1. Une approche frontale de la singularité des expositions de design

Parmi ces contributions, certaines répondent de façon frontale à la question de la spécificité. Elles soulignent en effet que ces expositions ont une origine historique et une portée bien à elles. On connaît l’importance d’Henry Cole, des expositions universelles et du Crystal Palace. Mais on n’oublie pas que, dans l’Italie des années 30, l’intérêt porté à ce qui deviendra le design est contemporain de la montée du fascisme et de l’esthétisation de la politique. Comme le rappelle Jérôme Glicenstein dans « La fondation de la Triennale de Milan et la question de l’exposition à l’époque du fascisme », la particularité des expositions de design, dont témoigne d’emblée la Triennale de Milan en 1933, tient par conséquent à ce qu’elles ont d’emblée été comprises comme médias, supports susceptibles de soutenir propagande et idéologie.

La question est alors de savoir ce qui perdure de cette origine.
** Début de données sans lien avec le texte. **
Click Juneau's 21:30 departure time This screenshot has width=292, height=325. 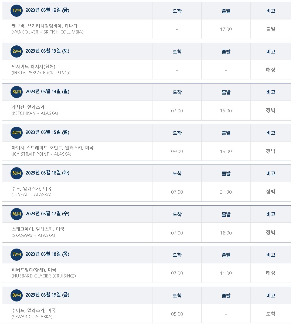click(x=226, y=192)
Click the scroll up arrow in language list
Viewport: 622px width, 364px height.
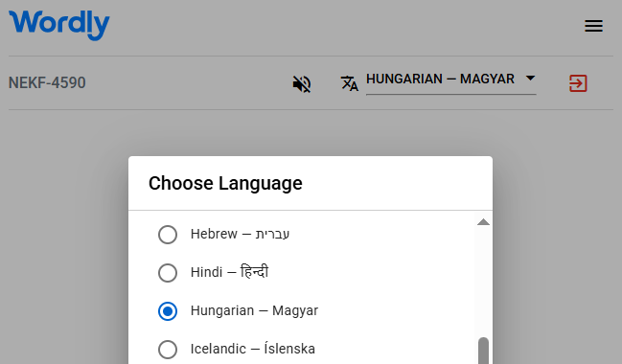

Un premier élément de réponse tient à ce que les expositions de design ne fonctionnent pas comme un simple média, un support de communication dont la finalité est de transmettre un message en toute transparence, même s’il ne s’agit plus, comme dans le cas du fascisme, d’endoctriner. C’est ce que montre David Olivier Lartigaud dans «La/le commissaire est un/e visiteur/euse comme les autres». En opérant un retour d’expérience sur deux expositions proposées à la Biennale Internationale Design Saint-Étienne, il montre que cet événement, né d’une école d’art, promeut une approche du design « par l’artistique », « propose un regard perspectif, culturel et/ou critique, s’éloignant absolument d’un salon du meuble ou d’une foire expo ». Or, cette intention ne s’exprime qu’implicitement dans le cahier des charges adressé aux commissaires. Un autre article confirme que les expositions de design constituent un média complexe. Dans «L’exposition de design graphique : projet exposé ou projet d’exposition ? », Margaux Moussinet montre que ce type-là d’exposition relève d’un dispositif en abyme où le design graphique joue sur plusieurs niveaux : en tant qu’objet exposé, outil d’exposition, projet exposé, projet d’exposition, démarche propre à une discipline interscalaire.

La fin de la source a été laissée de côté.